---- EXTRACTED RECORDS
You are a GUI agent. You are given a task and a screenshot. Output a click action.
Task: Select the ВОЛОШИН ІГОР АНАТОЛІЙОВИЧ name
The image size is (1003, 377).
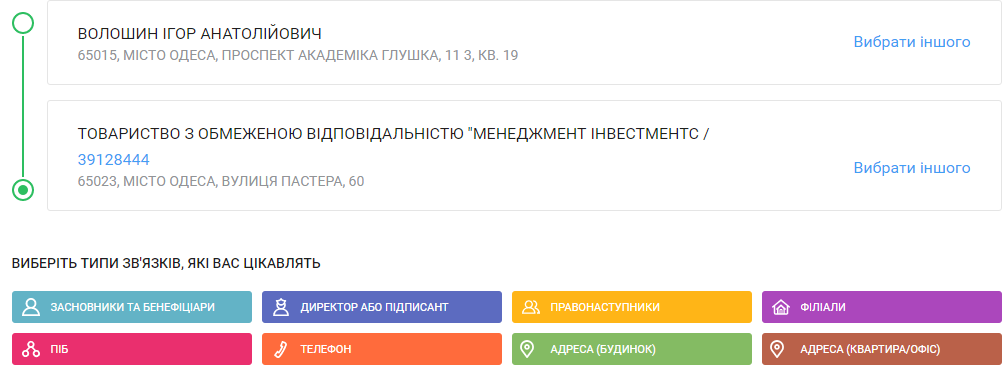click(200, 34)
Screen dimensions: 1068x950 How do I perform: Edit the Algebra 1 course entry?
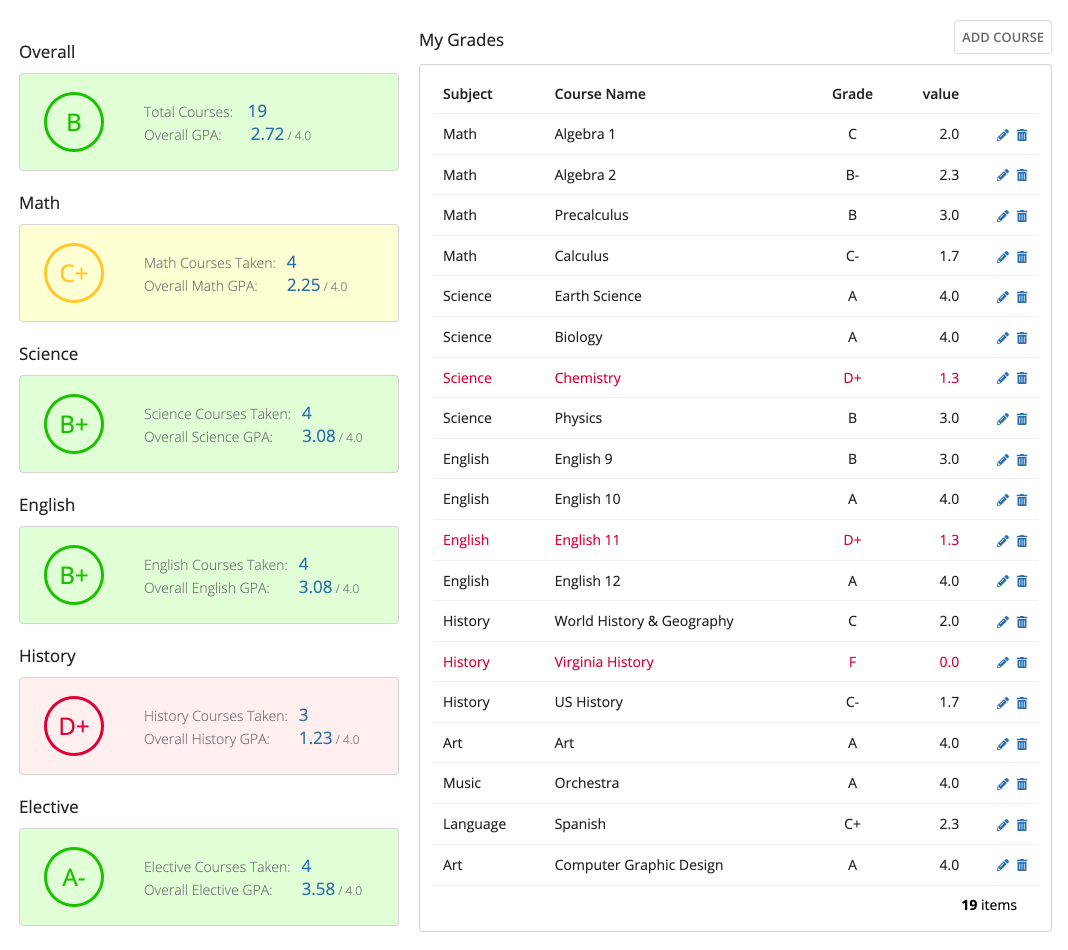[1002, 134]
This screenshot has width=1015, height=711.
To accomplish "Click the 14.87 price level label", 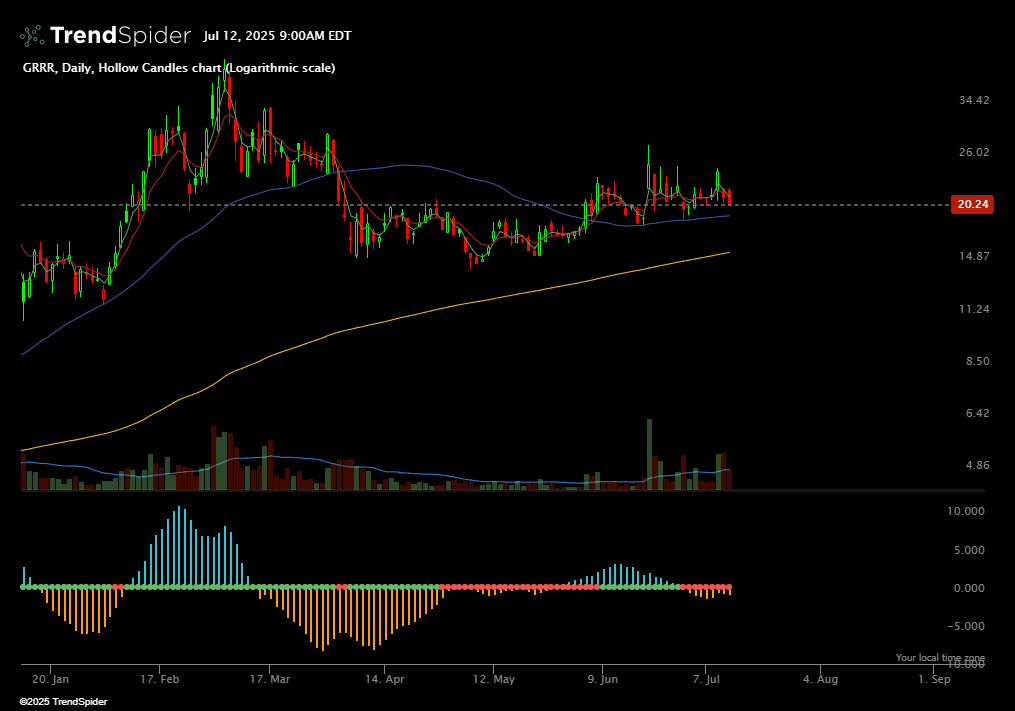I will [974, 257].
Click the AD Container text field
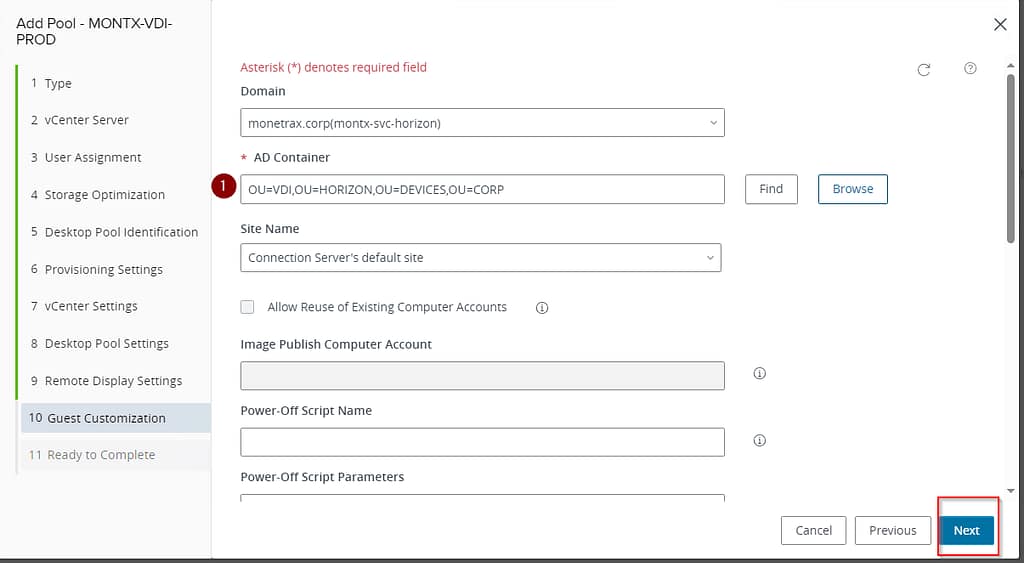The image size is (1024, 563). point(482,189)
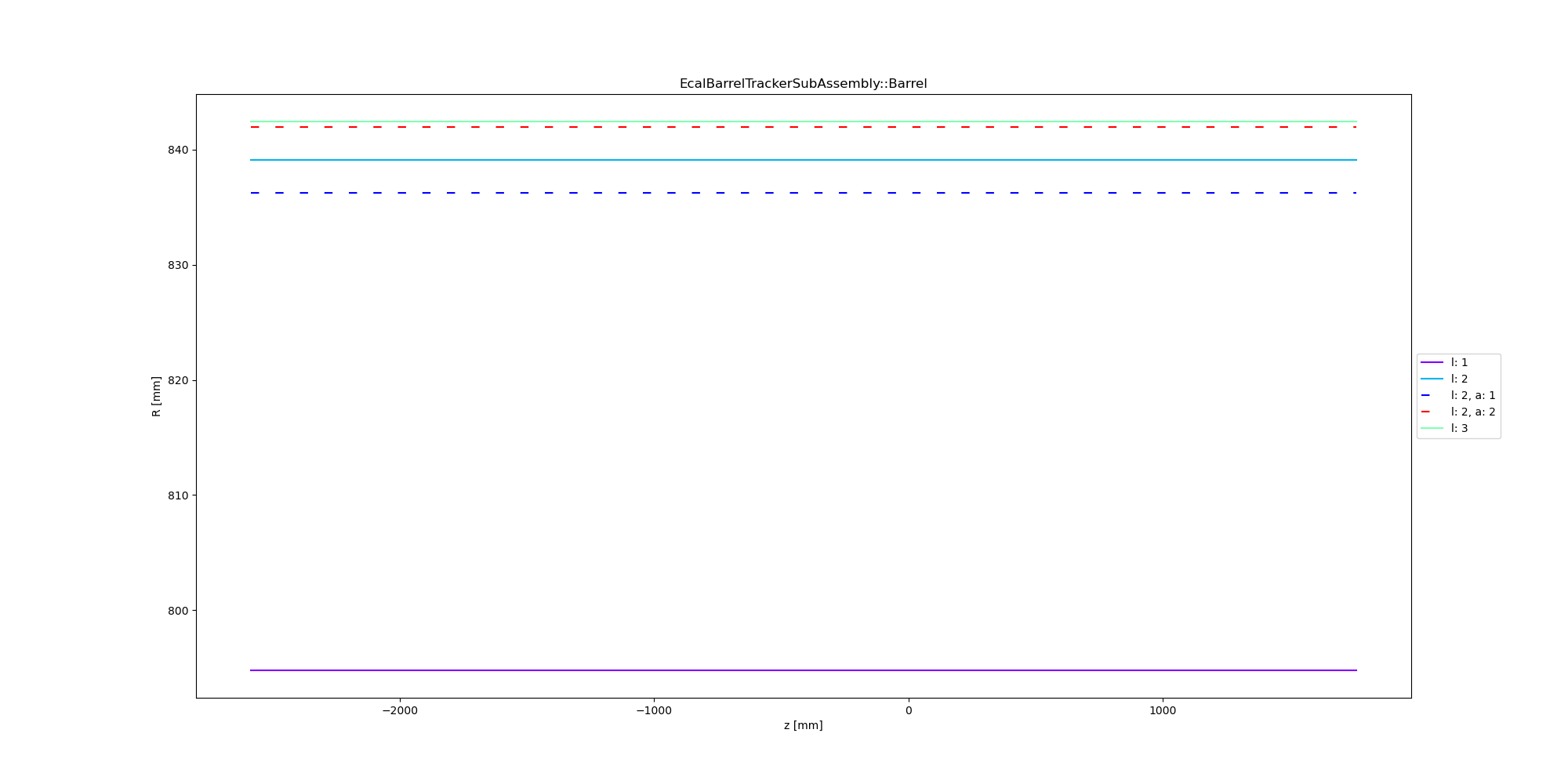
--------
— EXERCISE —
Filter the data for the string "screenshot" and copy every line that has it.

— OUTPUT FOR THIS EXERCISE —
You are a GUI agent. You are given a task and a screenshot. Output a click action.
This screenshot has width=1015, height=711.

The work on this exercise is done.